Van de ministeries die aan tafel zitten wordt verwacht dat zij afstemmen met de ministeries van VROM en
EZ.
Het doel van de raad is onderlinge afstemming en coördinatie van activiteiten door middel van:
Coördinatie (en indien nodig uitvoering) van nadere verkenningen en probleemanalyses in het kader van
de Haringvliet op een kier, Ruimte voor de Rivieren, de Droogtestudie, zoetwater voor de landbouw,
het Krammer-Volkerrak, Langetermijnvisie voor het Schelde-Estuarium en de in het kader van de
Kaderrichtlijn Water op te stellen Stroomgebiedsbeheersplannen.
Stimulering van uitvoering van projecten in lijn met de visie waaronder pilotprojecten
Afstemming van onderzoek
“Toetsing” van plannen, beleid van overheden en particulieren aan de oplossingsrichting van de visie en
gevraagde en ongevraagde advisering daar over.

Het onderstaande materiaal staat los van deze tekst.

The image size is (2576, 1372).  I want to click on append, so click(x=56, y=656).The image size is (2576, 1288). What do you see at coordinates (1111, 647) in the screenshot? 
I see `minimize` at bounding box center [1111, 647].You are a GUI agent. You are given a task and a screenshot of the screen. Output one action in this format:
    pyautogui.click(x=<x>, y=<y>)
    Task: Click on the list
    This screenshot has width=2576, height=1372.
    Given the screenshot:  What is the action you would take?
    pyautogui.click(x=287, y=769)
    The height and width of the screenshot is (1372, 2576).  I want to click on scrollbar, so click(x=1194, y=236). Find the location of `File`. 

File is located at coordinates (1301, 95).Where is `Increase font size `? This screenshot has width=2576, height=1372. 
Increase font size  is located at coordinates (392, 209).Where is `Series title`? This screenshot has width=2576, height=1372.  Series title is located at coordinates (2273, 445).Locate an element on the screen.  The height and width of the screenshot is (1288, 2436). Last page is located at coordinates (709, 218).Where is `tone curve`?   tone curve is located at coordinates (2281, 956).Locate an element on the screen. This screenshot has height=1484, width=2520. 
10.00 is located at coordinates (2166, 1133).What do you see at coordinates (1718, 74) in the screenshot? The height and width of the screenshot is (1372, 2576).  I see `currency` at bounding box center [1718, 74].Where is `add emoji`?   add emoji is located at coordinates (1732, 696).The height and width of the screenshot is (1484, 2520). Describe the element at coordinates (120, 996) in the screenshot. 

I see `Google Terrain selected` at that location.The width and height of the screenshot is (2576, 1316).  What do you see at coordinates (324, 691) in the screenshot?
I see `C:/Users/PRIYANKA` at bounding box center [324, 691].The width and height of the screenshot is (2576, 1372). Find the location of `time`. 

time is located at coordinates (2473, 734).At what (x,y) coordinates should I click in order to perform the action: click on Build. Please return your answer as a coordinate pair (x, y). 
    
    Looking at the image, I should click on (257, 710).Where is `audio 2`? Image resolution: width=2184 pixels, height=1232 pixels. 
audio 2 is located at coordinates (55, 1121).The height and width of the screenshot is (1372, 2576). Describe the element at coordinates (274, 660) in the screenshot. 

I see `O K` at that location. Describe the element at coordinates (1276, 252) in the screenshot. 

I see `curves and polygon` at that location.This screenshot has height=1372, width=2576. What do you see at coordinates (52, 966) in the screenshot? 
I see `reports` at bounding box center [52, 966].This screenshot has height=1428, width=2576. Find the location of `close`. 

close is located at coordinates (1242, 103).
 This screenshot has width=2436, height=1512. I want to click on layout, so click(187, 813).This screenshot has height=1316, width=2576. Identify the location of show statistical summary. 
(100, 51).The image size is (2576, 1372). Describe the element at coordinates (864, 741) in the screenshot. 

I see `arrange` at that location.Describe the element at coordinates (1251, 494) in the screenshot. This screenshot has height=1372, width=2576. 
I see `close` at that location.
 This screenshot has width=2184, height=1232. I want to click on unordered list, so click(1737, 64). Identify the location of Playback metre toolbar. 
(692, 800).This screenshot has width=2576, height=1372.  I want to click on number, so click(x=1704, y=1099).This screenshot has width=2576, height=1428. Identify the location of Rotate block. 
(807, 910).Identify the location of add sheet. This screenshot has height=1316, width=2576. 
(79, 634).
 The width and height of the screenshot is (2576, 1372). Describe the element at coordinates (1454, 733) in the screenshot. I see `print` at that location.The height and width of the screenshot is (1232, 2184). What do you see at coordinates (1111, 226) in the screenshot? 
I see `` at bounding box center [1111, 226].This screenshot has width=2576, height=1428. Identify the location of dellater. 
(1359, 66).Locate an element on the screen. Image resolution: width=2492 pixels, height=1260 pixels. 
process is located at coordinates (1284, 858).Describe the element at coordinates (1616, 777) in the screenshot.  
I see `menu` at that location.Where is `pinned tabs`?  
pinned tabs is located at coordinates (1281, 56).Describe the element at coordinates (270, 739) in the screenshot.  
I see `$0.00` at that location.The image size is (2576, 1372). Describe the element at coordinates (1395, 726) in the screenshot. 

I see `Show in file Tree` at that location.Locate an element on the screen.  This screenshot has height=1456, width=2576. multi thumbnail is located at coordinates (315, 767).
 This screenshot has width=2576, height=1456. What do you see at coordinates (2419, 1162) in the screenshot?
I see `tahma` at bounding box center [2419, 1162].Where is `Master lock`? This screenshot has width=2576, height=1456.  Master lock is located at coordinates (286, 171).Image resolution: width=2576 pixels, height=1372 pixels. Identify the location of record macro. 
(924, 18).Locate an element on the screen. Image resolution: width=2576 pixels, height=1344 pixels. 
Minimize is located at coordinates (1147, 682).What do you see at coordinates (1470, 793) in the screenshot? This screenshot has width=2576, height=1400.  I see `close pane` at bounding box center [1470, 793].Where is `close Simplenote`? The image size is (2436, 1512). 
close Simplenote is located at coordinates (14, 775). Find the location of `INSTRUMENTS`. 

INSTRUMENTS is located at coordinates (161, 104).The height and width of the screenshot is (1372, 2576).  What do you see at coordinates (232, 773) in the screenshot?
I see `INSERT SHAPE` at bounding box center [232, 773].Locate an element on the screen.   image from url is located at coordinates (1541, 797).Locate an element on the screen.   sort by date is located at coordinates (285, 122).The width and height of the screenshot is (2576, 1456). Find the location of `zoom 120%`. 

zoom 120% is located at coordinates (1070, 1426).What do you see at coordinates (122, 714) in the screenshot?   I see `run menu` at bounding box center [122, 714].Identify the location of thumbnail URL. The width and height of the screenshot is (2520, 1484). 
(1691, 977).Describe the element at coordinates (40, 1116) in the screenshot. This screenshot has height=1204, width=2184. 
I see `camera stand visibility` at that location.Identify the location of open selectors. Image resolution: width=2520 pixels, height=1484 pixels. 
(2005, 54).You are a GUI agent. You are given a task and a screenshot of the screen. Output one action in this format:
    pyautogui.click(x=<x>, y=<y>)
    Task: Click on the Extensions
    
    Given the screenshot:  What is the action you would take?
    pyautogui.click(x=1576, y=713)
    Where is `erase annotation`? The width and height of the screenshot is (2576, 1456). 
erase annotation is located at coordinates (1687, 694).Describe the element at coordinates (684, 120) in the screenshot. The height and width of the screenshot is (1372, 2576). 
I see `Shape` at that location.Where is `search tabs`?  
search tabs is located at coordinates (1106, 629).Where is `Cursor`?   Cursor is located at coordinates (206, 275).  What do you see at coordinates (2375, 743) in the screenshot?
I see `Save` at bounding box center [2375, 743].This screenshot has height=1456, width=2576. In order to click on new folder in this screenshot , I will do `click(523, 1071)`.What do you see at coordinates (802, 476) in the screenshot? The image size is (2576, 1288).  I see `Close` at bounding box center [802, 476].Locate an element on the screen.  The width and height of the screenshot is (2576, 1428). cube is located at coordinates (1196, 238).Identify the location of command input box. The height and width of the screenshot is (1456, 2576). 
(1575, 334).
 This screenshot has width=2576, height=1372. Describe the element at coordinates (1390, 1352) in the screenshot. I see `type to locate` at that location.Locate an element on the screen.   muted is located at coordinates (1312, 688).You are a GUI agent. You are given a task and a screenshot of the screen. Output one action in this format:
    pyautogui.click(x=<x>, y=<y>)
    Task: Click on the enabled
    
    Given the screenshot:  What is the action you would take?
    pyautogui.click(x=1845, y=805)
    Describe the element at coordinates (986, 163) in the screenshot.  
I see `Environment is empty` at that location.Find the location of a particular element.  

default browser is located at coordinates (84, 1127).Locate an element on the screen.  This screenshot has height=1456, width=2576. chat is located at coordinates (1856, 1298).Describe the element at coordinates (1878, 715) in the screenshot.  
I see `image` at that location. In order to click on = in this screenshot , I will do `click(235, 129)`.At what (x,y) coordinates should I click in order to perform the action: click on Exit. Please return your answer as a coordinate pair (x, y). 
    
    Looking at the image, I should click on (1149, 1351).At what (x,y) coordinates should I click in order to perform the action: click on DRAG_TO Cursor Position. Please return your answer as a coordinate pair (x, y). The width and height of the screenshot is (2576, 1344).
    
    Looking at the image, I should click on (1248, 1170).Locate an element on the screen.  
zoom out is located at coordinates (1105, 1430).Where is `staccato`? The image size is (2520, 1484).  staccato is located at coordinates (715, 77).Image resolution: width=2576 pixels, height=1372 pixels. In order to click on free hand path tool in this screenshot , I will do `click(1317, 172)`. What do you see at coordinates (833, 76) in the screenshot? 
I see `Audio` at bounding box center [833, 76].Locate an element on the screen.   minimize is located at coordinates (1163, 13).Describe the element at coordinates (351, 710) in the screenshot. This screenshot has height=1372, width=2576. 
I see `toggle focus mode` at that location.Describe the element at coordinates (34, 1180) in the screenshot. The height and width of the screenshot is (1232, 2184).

Communicatie- en informatiekanaal voor een breed publiek
Voor deze activiteiten zal de Deltaraad jaarlijks een werkplan vaststellen. Beoogd wordt uiterlijk eind 2006 te
bezien in hoeverre het zinvol is om taken van anderen overlegorganen gefaseerd over te nemen mede aan de
hand van het jaarlijkse werkplan. Telkens zal gekeken worden in hoeverre het een meerwaarde heeft en
werkbaar is om de overleg-structuren samen te voegen. Een geleidelijke aanpak zorgt ervoor dat weeffouten
makkelijker kunnen worden hersteld.
Op dit moment wordt de tekst van een zogenaamd Delta-memorandum voorbereid dat als basis zal dienen
voor het functioneren van de Deltaraad. Met de ondertekening daarvan, die is voorzien in het najaar van
2004, wordt de Deltaraad formeel ingesteld. Wij hebben in beginsel ingestemd met participatie in de in te
stellen Deltaraad. Deze voorlopige instemming achten wij van belang om voldoende bestuurlijke ruimte te
creëren in het onderhandelingstraject. De feitelijke instelling van de Deltaraad is pas in het najaar voorzien.
Teneinde de activiteiten als bovengenoemd mogelijk te maken, zijn wij bereid om in te stemmen met een
jaarlijkse bijdrage van € 30.000 gedurende de periode 2004-2007.
's-Hertogenbosch, 11 mei 2004
Gedeputeerde Staten van Noord-Brabant.